VOTRE OBJECTIF —
D'après l'extrait sur l'alerte du directeur de l'AP-HP, combien d'heures par semaine les soignants vont-ils travailler dans les deux ou trois semaines à venir ?

EXTRAIT DU DOCUMENT —
↓
Le patron des Hôpitaux d’Ile de France en colère

Le temps presse. Alors que le gouvernement est en passe de décider de mesures plus contraignantes que l’actuel couvre-feu pour briser la flambée des admissions en réanimation, le directeur général de l’Assistance publique-Hôpitaux de Paris (AP-HP) tire le signal d’alarme . « Le virus n’est pas sous contrôle, le taux d’incidence est supérieur à 400, a-t-il alerté ce mercredi matin sur RTL. Il y a autant de malades en réanimation aujourd’hui qu’il y en avait au pic de la deuxième vague » (1.177 mardi soir). Selon lui « on est plutôt dans une phase d’accélération », et le niveau de la première vague pourrait être atteint le 6 avril (2.668 le 8 avril 2020).

Le 6 avril, selon les projections sur lesquelles se base l’AP-HP, il y aurait 2.000 à 2.800 patients en hospitalisation réanimatoire. Un nombre de malades « qu’on a eu du mal à prendre en charge il y a un an », a rappelé Martin Hirsch, dans une forme de litote, en soulignant aussi que « pendant plusieurs semaines on n’a pas pris en charge autre chose que le Covid ». Les déprogrammations sont aujourd’hui plus progressives, mais elles n’en restent pas moins risquées pour la santé des Français.

Les patients en réanimation sont plus jeunes et restent plus longtemps

De plus, la situation a fondamentalement changé depuis un an, puisqu’il n’y a plus de renforts possibles venus d’autres régions. Et les hospitaliers sont épuisés par un an de crise sanitaire. « Les soignants vont travailler 48 heures par semaine sans congé dans les deux ou trois semaines », a signalé Martin Hirsch. Heureusement, après une phase de flottement, « les cliniques prennent leur part autant que l’hôpital public et autant qu’en première vague », selon lui.

10 évacuations sanitaires en trois jours

Martin Hirsch a évité de dire qu’il fallait confiner, sans doute pour ne pas braquer l’exécutif. Il s’est contenté d’évoquer deux « hypothèses » qu’il « imagine » : soit un confinement le week-end comme à Nice ou à Dunkerque, qui devra alors être accompagné d’appels à une « très grande vigilance » en semaine, avec du télétravail et des tests à gogo, soit un confinement plus large, car « c’est plus tragique, on est plus tard ».
↑
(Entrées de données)
↓
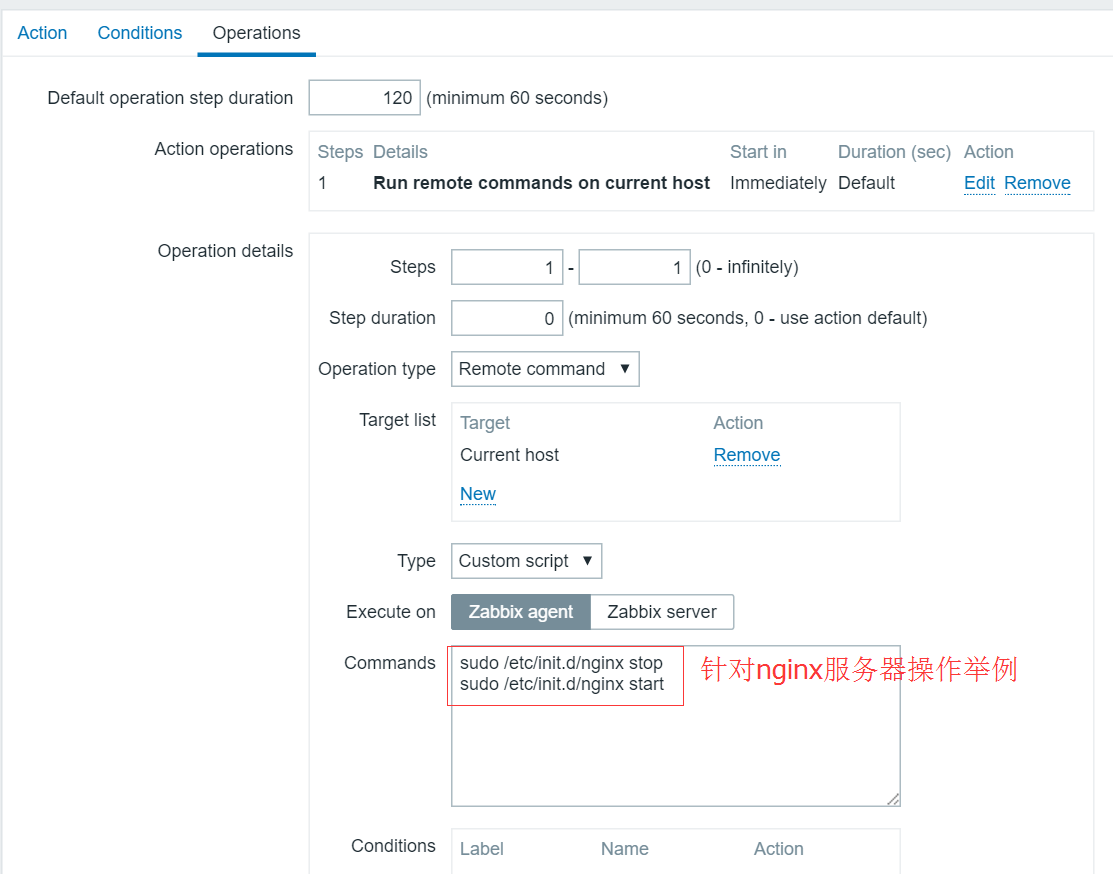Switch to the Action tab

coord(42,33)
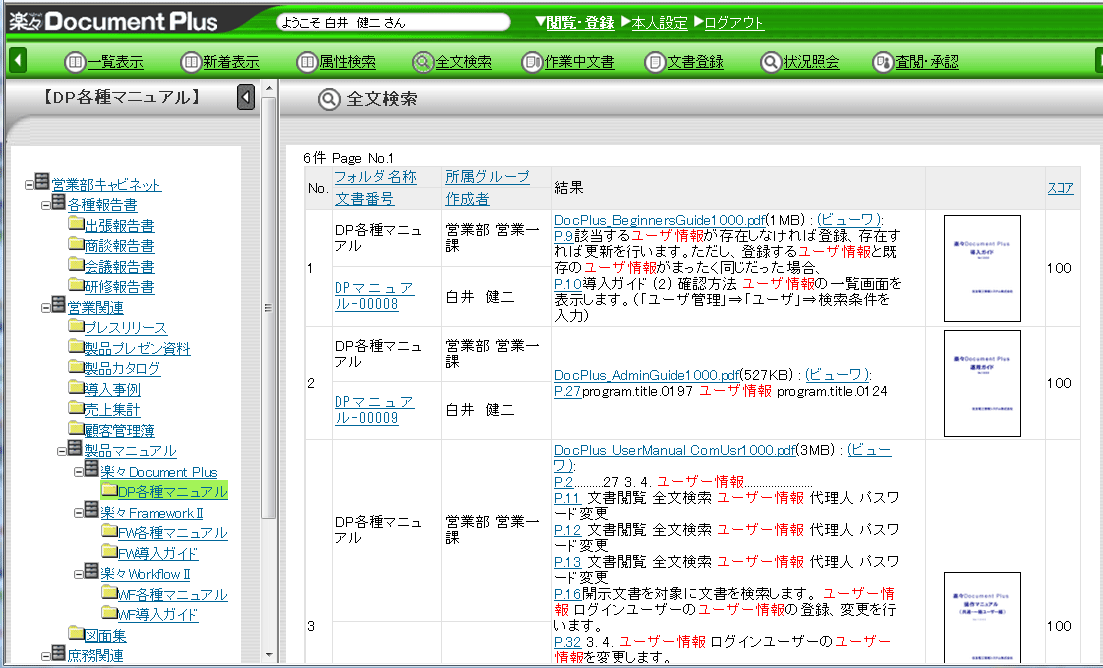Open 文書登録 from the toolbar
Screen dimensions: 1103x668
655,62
↑
↓
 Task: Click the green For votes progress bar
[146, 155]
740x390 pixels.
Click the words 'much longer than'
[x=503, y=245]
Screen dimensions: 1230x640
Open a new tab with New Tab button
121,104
↑
SOLUTION PROPOSÉE —
48 heures par semaine, sans congé.